Write down the lines exactly as they appear, from the one that contains "Task: Open Operation Setting wrench icon" through the final line of the records, so that both ends are kept and no pictures come along.

Provided data
++++++++++
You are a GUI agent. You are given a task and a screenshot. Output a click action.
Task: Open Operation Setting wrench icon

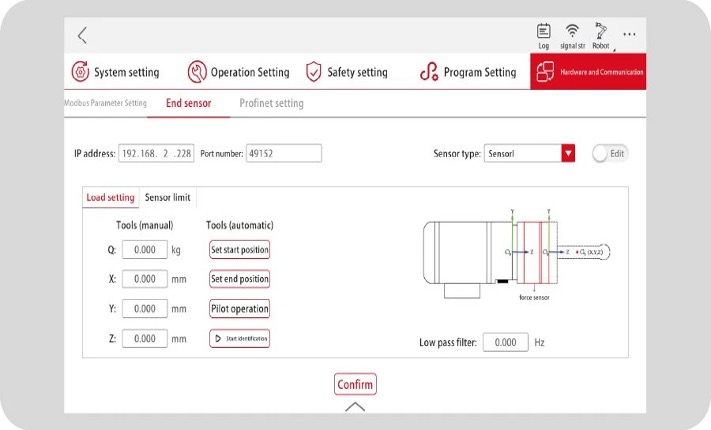pos(198,72)
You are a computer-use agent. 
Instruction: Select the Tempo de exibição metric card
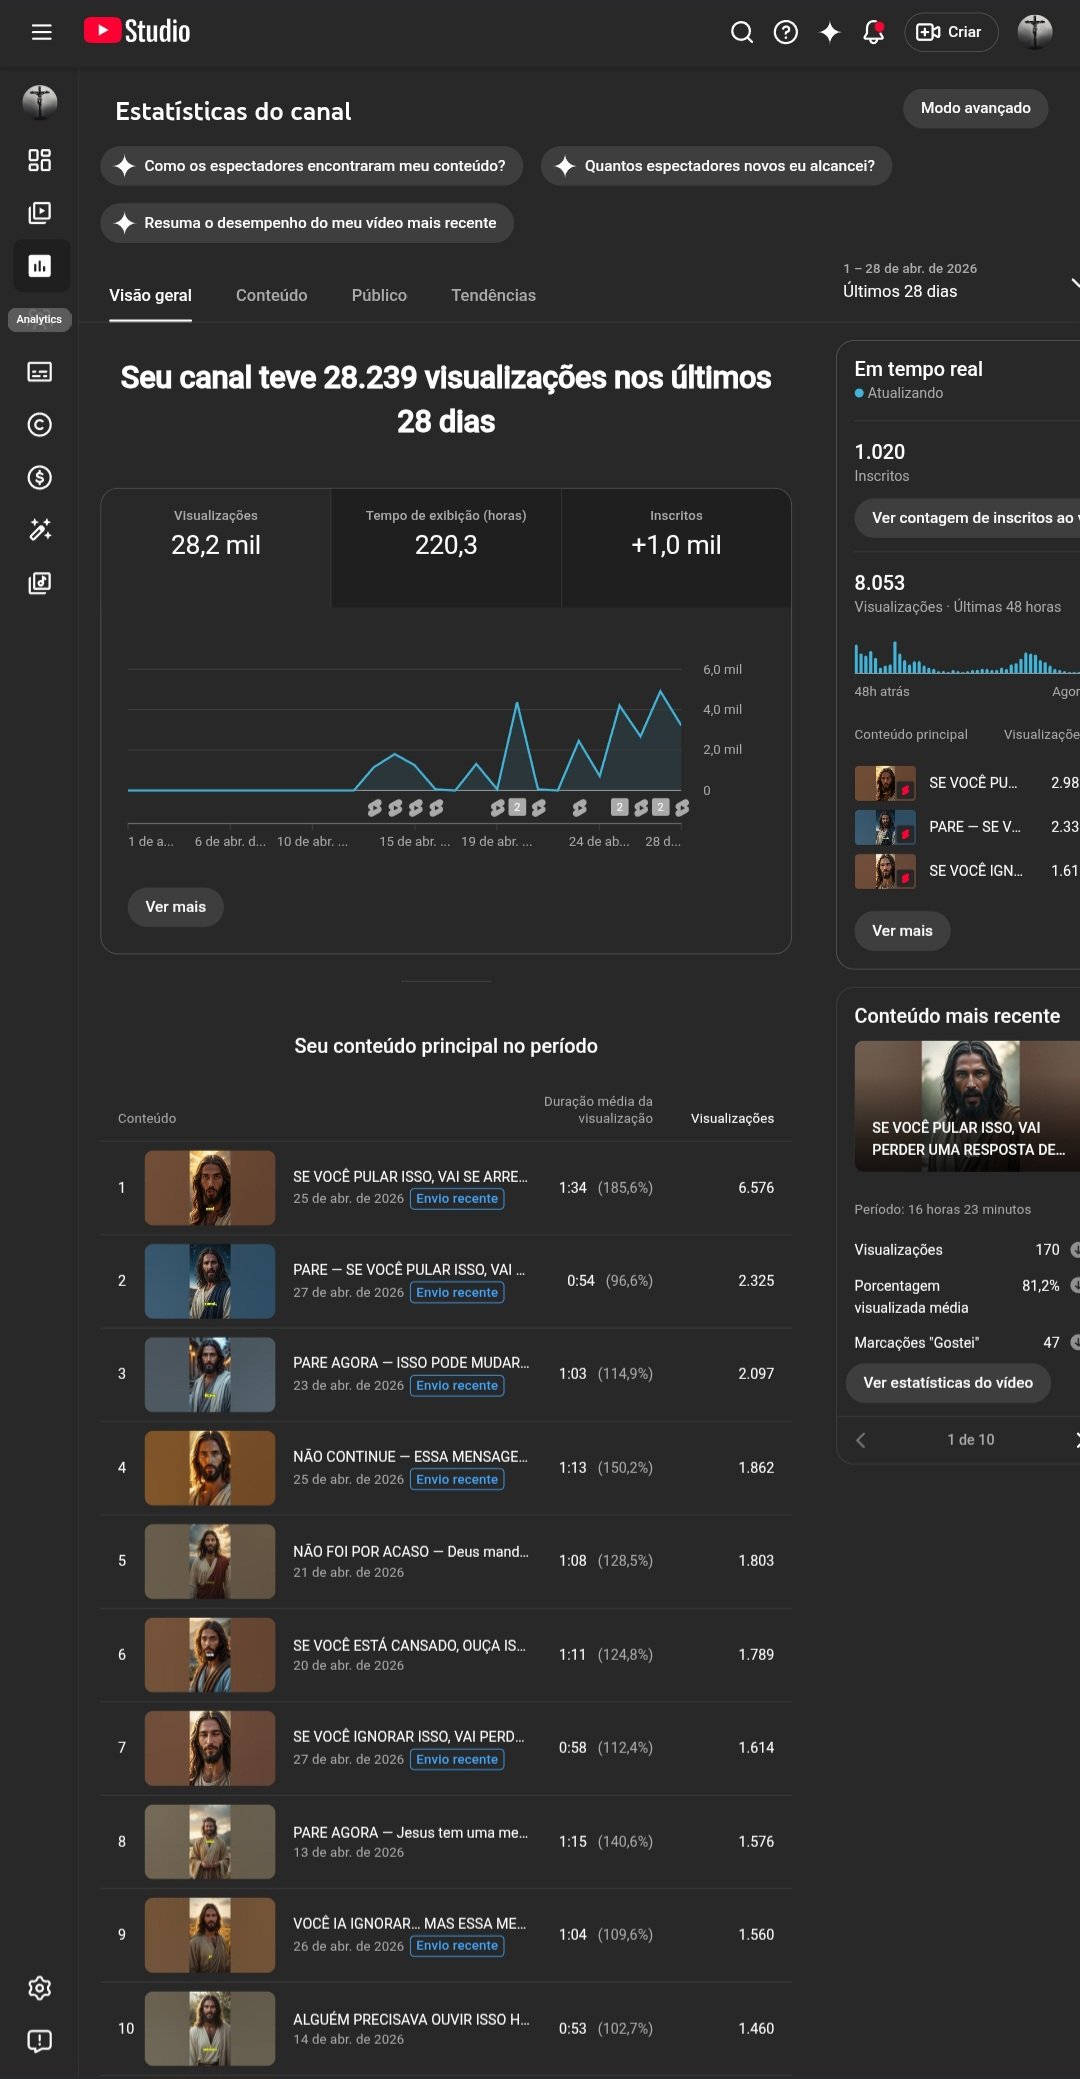[x=446, y=546]

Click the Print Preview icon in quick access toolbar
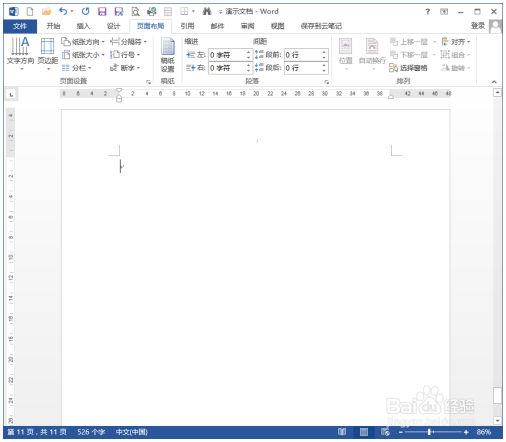[x=135, y=12]
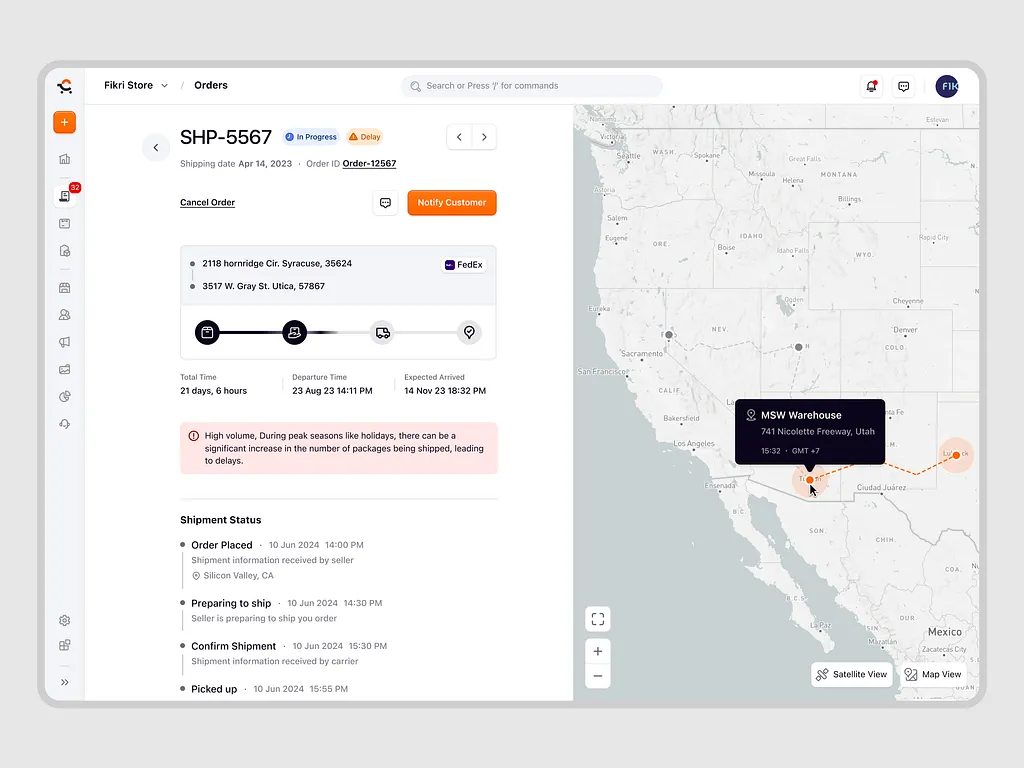Viewport: 1024px width, 768px height.
Task: Click the search commands field
Action: coord(532,86)
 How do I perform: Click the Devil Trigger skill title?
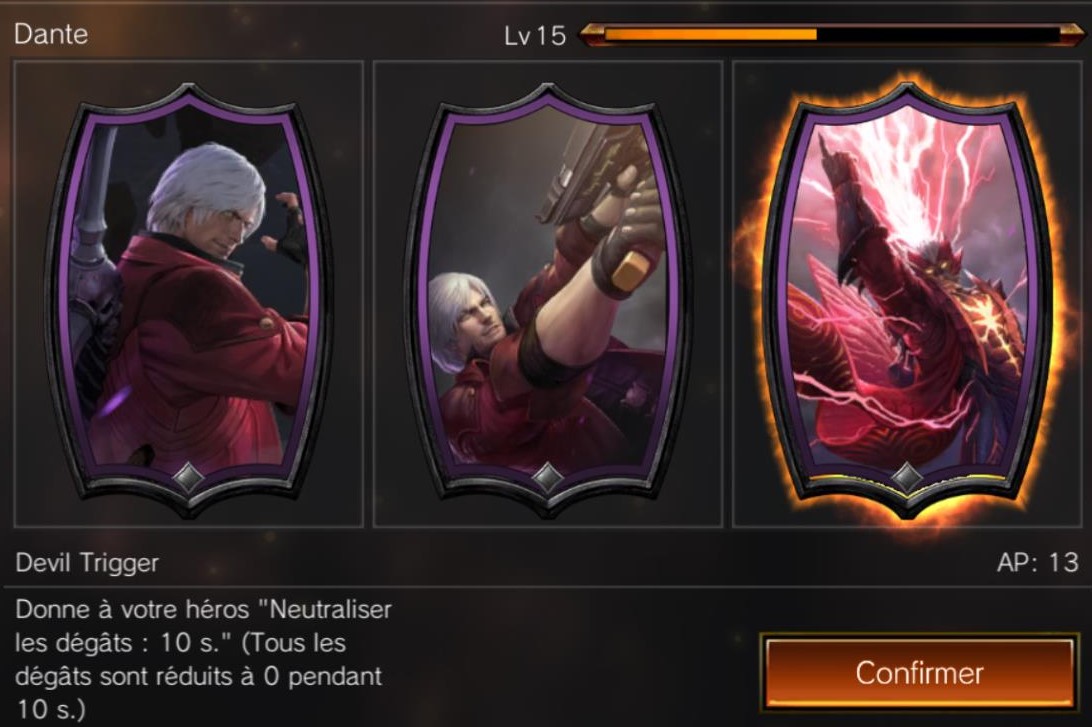pyautogui.click(x=87, y=563)
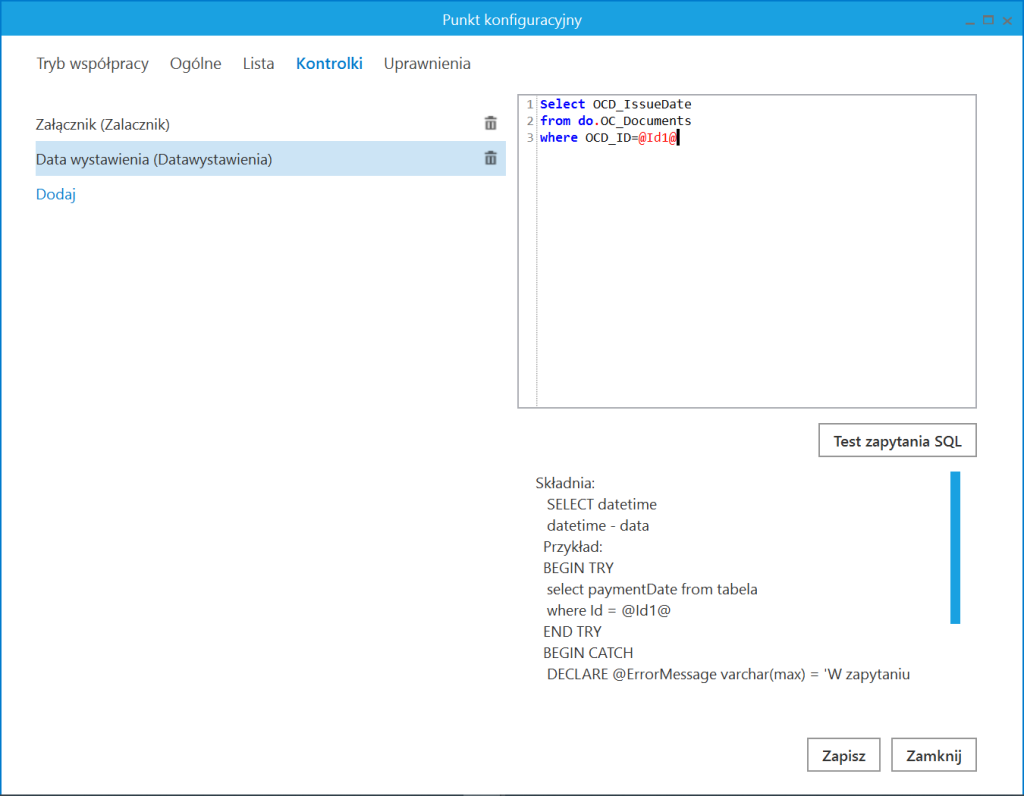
++++++++++
Task response
Task: Open Operation Setting wrench icon

pos(198,72)
You are a computer-use agent. 
Instruction: Select the Tempo de exibição metric card
[x=446, y=546]

Click the Print Preview icon in quick access toolbar
[x=135, y=12]
Viewport: 1024px width, 768px height.
Task: Click the search commands field
Action: coord(532,86)
 How do I perform: Click the Devil Trigger skill title?
pyautogui.click(x=87, y=563)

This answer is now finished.